> [Stated task]:
Edit the rows below so that each "Instruction" becomes "Goal", leaving everything else unchanged.

[Item-finding rows]
========================================================================

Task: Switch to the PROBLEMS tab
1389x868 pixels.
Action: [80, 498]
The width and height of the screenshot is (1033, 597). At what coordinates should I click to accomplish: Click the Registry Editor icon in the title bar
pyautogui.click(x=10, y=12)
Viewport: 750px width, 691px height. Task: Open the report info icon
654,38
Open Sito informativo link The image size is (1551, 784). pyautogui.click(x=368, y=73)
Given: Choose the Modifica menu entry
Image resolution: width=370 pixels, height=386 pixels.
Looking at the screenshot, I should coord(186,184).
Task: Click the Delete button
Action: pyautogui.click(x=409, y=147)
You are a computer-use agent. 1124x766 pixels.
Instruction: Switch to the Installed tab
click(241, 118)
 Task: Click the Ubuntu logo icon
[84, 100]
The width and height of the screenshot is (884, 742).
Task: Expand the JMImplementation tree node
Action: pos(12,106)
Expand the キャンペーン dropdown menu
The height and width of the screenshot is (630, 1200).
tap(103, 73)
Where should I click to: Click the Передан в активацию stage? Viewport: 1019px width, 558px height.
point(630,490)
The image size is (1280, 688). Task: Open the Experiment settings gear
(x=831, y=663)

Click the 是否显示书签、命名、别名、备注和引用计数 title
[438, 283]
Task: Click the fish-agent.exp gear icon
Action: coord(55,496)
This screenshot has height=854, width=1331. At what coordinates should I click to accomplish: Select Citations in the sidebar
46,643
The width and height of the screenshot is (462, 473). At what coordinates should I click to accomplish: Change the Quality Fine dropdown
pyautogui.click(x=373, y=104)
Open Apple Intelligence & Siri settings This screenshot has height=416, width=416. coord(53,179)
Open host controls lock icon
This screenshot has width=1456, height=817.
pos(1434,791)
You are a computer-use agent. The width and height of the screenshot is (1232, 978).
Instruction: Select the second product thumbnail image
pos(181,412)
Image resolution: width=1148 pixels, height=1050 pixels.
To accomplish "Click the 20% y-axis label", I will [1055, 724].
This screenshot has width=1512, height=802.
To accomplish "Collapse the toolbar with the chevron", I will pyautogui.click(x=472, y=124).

========================================================================

> [Correct response]:
Task: Switch to the PROBLEMS tab
1389x868 pixels.
Action: [80, 498]
The width and height of the screenshot is (1033, 597). At what coordinates should I click to accomplish: Click the Registry Editor icon in the title bar
pyautogui.click(x=10, y=12)
Viewport: 750px width, 691px height. Task: Open the report info icon
654,38
Open Sito informativo link The image size is (1551, 784). pyautogui.click(x=368, y=73)
Given: Choose the Modifica menu entry
Image resolution: width=370 pixels, height=386 pixels.
Looking at the screenshot, I should coord(186,184).
Task: Click the Delete button
Action: pyautogui.click(x=409, y=147)
You are a computer-use agent. 1124x766 pixels.
Goal: Switch to the Installed tab
click(241, 118)
 Task: Click the Ubuntu logo icon
[84, 100]
The width and height of the screenshot is (884, 742).
Task: Expand the JMImplementation tree node
Action: pos(12,106)
Expand the キャンペーン dropdown menu
The height and width of the screenshot is (630, 1200).
tap(103, 73)
Where should I click to: Click the Передан в активацию stage? Viewport: 1019px width, 558px height.
point(630,490)
The image size is (1280, 688). Task: Open the Experiment settings gear
(x=831, y=663)

Click the 是否显示书签、命名、别名、备注和引用计数 title
[438, 283]
Task: Click the fish-agent.exp gear icon
Action: coord(55,496)
This screenshot has height=854, width=1331. At what coordinates should I click to accomplish: Select Citations in the sidebar
46,643
The width and height of the screenshot is (462, 473). At what coordinates should I click to accomplish: Change the Quality Fine dropdown
pyautogui.click(x=373, y=104)
Open Apple Intelligence & Siri settings This screenshot has height=416, width=416. coord(53,179)
Open host controls lock icon
This screenshot has width=1456, height=817.
pos(1434,791)
You are a computer-use agent. The width and height of the screenshot is (1232, 978).
Goal: Select the second product thumbnail image
pos(181,412)
Image resolution: width=1148 pixels, height=1050 pixels.
To accomplish "Click the 20% y-axis label", I will [1055, 724].
This screenshot has width=1512, height=802.
To accomplish "Collapse the toolbar with the chevron", I will pyautogui.click(x=472, y=124).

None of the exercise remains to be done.